There's something weird about the way iTunes rips. The songs sounded less punchy - whereas if I used Rip or EAC (on my old laptop) I'd get a better sound.
Eh, whatever. Far as I'm concerned ripping into lossless for your computer isn't worth it for me anyway, who cares if its lossless if I don't have exceptional speakers to play it out of?
"It's also good to be able to burn CDs for people from lossless files, so that they won't suffer double compression. And of course... it's the way to have good backups if a CD breaks!"
I have never once broken a CD ever in my entire life.
And I honestly believe that through computer speakers, you're hearing a placebo effect of the sound. But hey, if that's what you wanna do, you technically do have a pretty identical replica if anything ever happened to the CD.
Though I've owned plenty of albums digitally and still re-bought hard copies. It just feels right.
Subjective though.
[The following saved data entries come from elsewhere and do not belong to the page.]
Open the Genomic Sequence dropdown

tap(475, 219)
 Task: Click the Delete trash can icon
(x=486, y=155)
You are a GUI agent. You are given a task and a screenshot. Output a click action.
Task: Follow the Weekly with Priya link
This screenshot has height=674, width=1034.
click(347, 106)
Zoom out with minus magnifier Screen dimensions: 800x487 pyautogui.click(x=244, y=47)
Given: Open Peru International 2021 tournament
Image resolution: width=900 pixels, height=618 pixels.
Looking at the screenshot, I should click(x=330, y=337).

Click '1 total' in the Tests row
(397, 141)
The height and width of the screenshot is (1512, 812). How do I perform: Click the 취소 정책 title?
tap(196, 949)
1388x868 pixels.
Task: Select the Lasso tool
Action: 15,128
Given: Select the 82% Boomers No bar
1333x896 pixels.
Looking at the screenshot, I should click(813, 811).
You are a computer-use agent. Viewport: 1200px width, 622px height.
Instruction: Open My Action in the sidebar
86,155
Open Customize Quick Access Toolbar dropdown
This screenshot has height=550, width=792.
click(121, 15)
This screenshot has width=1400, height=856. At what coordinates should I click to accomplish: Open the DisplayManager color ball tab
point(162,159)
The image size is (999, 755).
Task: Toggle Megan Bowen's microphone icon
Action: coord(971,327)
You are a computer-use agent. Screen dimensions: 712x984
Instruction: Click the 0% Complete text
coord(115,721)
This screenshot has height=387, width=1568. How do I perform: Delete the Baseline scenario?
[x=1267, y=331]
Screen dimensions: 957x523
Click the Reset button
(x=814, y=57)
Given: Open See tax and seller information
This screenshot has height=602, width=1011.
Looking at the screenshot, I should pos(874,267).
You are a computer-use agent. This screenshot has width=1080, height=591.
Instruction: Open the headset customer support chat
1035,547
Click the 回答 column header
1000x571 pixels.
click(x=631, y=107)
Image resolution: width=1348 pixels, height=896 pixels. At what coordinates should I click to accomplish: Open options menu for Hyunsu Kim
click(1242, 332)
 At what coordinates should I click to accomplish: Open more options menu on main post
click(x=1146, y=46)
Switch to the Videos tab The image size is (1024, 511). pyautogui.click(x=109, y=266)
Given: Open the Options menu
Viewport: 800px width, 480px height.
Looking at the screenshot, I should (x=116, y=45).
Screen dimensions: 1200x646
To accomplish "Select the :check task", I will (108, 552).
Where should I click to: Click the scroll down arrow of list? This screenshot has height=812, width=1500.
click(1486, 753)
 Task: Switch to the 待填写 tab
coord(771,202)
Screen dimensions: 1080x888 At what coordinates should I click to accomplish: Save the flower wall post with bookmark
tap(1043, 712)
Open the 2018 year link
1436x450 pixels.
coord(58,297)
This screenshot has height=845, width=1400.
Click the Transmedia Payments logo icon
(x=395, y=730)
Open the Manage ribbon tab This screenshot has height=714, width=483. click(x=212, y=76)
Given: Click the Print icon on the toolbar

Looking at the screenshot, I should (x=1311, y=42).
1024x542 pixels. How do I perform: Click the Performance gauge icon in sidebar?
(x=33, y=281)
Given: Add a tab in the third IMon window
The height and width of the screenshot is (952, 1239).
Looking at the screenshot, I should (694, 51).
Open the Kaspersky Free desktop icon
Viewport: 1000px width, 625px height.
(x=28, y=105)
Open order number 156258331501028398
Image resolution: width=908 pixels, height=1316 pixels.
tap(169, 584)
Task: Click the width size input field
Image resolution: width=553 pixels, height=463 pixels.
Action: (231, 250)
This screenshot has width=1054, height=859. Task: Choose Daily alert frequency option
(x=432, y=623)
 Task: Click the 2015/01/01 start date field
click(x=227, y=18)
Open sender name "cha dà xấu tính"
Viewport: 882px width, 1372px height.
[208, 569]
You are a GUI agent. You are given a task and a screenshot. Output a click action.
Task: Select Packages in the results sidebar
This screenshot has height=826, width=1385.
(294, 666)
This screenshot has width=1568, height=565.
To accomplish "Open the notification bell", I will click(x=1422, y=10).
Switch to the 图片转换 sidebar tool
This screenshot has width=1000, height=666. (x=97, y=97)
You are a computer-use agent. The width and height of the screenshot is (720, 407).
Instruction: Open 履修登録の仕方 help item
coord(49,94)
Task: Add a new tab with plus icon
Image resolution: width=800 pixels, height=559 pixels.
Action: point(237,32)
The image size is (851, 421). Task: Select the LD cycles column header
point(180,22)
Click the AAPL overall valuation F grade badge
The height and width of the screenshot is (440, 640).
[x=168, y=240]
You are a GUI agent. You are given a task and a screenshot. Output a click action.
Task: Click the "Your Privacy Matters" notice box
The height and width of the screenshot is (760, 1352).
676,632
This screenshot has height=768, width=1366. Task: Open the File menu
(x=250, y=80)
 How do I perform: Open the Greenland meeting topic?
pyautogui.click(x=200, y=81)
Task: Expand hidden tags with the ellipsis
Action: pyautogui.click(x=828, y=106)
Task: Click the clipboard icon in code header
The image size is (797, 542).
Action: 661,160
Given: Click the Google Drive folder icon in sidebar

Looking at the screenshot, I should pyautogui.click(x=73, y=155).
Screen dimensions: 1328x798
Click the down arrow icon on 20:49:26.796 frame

Although maybe for myself when I get a promo CD and want to pass it onto someone else for them to have a copy too I might do lossless.
With re-buying albums, I've always waited 'til some deluxe or bonus-track CD comes alongside it. This was what so good about one I bought this year - the standard CD had 12 tracks and the bonus CD had 14 extra demos, B-sides and outtakes. That's what I usually look out for.
(Although eBay's become pretty good in that respect too).
I don't pay more than a few dollars for music that's been out for a year or two. Amazon used, baby. CDs for 2 bucks or under, and 2 bucks for shipping.